Fotolexicon, 7e jaargang, nr. 13 (maart 1990) (nl)

Johann Georg Hameter

Robbert van Venetië

Annet Zondervan

Extract

Het oeuvre van Johann Georg Hameter omvat portretten, stadsgezichten, architectuur en industriële opnamen. Met name de laatste twee genres mogen tot zijn specialismen worden gerekend. Hameters opnamen van spoorwegarchitectuur in de omgeving van zijn woonplaats Dordrecht en in Rotterdam, behoren zowel in technisch als in artistiek opzicht tot het beste wat er in de negentiende eeuw in Nederland op dit terrein is vervaardigd.

Ook op het gebied van de techniek – hij verbeterde de techniek van de kooldruk en fabriceerde hoogwaardig negatiefmateriaal – speelde Hameter een rol in de geschiedenis van de Nederlandse fotografie.

Biografie

.

1838

Op 29 september wordt Johann Georg Hameter geboren in het Duitse Kölnberg, in Beieren.

1866

Afkomstig uit Ansbach (Beieren), vestigt de achtentwintigjarige Hameter zich op 5 januari in Dordrecht. Hij trekt in bij de kopergieter, magnetiseur én fotograaf Herbert van Houwelingen (1 januari 1817 Dordrecht- ?).

Adresboekjes uit 1865 en 1868 vermelden als respectievelijke adressen: Lange Breestraat D673 en Bagijnhof 884.

1869

Op 28 juni, één maand vóór zijn huwelijk met Constance Adelia Schrieder (1841 Tholen – Dordrecht 1872) op 28 juli, schrijft Hameter zich officieel in in het Dordtse bevolkingsregister.

Zijn adres is vanaf 28 juli Vriesestraat D947.

1871-’72

Hameter fotografeert de spoorwegbrug over het Hollands Diep bij Moerdijk en de brug over de Oude Maas bij Dordrecht. Het betreffen zijn eerste opnamen van ingenieursarchitectuur, het genre waarin hij zich daarna gaat specialiseren.
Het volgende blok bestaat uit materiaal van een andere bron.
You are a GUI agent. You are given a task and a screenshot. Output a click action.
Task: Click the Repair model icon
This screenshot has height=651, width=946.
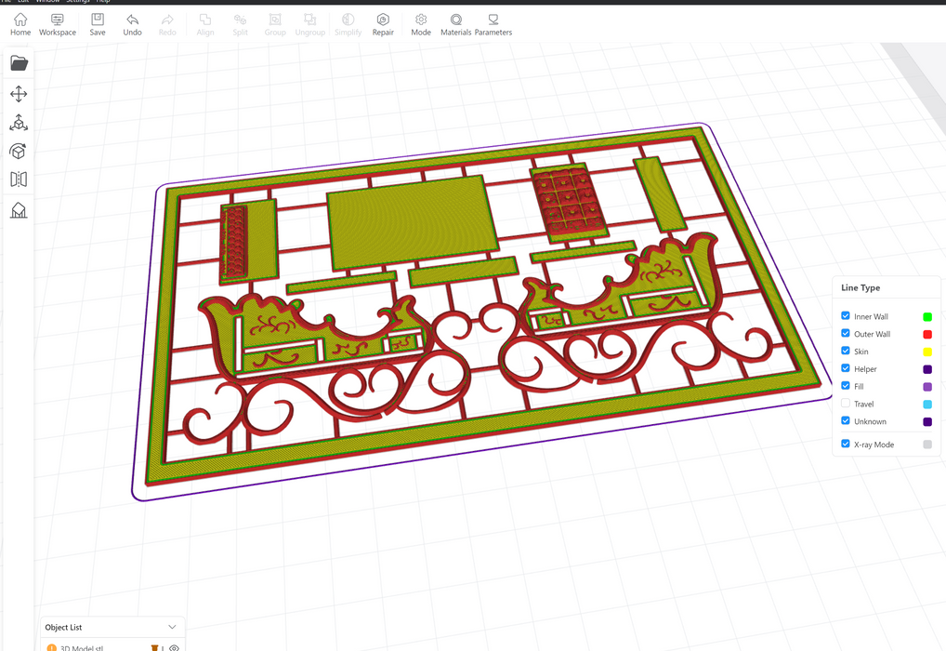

Hameters vrouw sterft in 1872. De kinderen uit het huwelijk, Eva Margaretha en Johann Georg, sterven vóór hun eerste levensjaar.

1873

Hameter opent op de Vest D30 zijn eigen atelier. Hij hertrouwt met Jenneke Koopman (1846 Dordrecht – ?). Opnieuw is het gezin Hameter niet gelukkig wat betreft de kinderschare. Van de acht kinderen uit dit huwelijk sterven er vijf vóór hun vijfde levensjaar: Berredina Maria Beatrix, Johann Georg [II], Johannes Hendrik, Eva Margaretha [II] en Eva Margaretha [III].

1875-’85

In deze tien jaar komt het belangrijkste deel van Hameters oeuvre tot stand. Hij is met name in Rotterdam actief. Bruggen vormen zijn voornaamste onderwerp, maar hij fotografeert ook andere spoorweg- en havenarchitectuur.

1877

Hameter wordt lid van de Amsterdamsche Photographen Vereeniging.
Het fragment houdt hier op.